Excerpted records:
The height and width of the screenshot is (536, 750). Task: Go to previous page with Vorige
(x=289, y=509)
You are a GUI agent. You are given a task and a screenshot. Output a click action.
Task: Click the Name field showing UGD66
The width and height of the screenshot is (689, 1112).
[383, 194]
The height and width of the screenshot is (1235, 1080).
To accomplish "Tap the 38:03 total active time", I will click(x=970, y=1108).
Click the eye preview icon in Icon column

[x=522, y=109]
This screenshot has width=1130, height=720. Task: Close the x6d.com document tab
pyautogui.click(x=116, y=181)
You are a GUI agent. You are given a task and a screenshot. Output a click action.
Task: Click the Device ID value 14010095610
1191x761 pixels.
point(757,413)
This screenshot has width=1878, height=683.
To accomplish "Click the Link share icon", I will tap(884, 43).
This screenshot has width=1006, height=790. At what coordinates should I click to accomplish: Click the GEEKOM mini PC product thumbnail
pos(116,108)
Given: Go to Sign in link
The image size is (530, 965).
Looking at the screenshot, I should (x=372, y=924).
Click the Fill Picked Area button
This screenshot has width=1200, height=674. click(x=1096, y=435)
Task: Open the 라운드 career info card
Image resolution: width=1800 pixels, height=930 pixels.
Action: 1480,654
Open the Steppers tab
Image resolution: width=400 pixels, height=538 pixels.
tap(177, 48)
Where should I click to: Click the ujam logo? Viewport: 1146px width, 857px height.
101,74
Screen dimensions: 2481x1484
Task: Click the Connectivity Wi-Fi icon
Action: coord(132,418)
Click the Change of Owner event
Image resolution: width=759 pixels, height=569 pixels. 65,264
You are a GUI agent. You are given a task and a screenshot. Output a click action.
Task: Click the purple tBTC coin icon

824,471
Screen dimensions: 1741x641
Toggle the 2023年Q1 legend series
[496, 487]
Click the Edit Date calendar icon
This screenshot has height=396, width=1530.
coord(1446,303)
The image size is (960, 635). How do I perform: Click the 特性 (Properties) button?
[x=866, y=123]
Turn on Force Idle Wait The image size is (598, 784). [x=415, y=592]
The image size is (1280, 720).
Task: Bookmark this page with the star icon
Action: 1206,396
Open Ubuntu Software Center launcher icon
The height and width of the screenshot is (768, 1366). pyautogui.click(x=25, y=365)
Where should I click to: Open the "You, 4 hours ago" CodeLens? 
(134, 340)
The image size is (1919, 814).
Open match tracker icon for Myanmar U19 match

What you will do: Reproduce the entries so that each line reads exactly as it did before.

Task output:
The height and width of the screenshot is (536, 750). Task: Go to previous page with Vorige
(x=289, y=509)
You are a GUI agent. You are given a task and a screenshot. Output a click action.
Task: Click the Name field showing UGD66
The width and height of the screenshot is (689, 1112).
[383, 194]
The height and width of the screenshot is (1235, 1080).
To accomplish "Tap the 38:03 total active time", I will click(x=970, y=1108).
Click the eye preview icon in Icon column

[x=522, y=109]
This screenshot has width=1130, height=720. Task: Close the x6d.com document tab
pyautogui.click(x=116, y=181)
You are a GUI agent. You are given a task and a screenshot. Output a click action.
Task: Click the Device ID value 14010095610
1191x761 pixels.
point(757,413)
This screenshot has width=1878, height=683.
To accomplish "Click the Link share icon", I will tap(884, 43).
This screenshot has width=1006, height=790. At what coordinates should I click to accomplish: Click the GEEKOM mini PC product thumbnail
pos(116,108)
Given: Go to Sign in link
The image size is (530, 965).
Looking at the screenshot, I should (x=372, y=924).
Click the Fill Picked Area button
This screenshot has width=1200, height=674. click(x=1096, y=435)
Task: Open the 라운드 career info card
Image resolution: width=1800 pixels, height=930 pixels.
Action: 1480,654
Open the Steppers tab
Image resolution: width=400 pixels, height=538 pixels.
tap(177, 48)
Where should I click to: Click the ujam logo? Viewport: 1146px width, 857px height.
101,74
Screen dimensions: 2481x1484
Task: Click the Connectivity Wi-Fi icon
Action: coord(132,418)
Click the Change of Owner event
Image resolution: width=759 pixels, height=569 pixels. 65,264
You are a GUI agent. You are given a task and a screenshot. Output a click action.
Task: Click the purple tBTC coin icon

824,471
Screen dimensions: 1741x641
Toggle the 2023年Q1 legend series
[496, 487]
Click the Edit Date calendar icon
This screenshot has height=396, width=1530.
coord(1446,303)
The image size is (960, 635). How do I perform: Click the 特性 (Properties) button?
[x=866, y=123]
Turn on Force Idle Wait The image size is (598, 784). [x=415, y=592]
The image size is (1280, 720).
Task: Bookmark this page with the star icon
Action: 1206,396
Open Ubuntu Software Center launcher icon
The height and width of the screenshot is (768, 1366). pyautogui.click(x=25, y=365)
Where should I click to: Open the "You, 4 hours ago" CodeLens? 
(134, 340)
The image size is (1919, 814).
Open match tracker icon for Myanmar U19 match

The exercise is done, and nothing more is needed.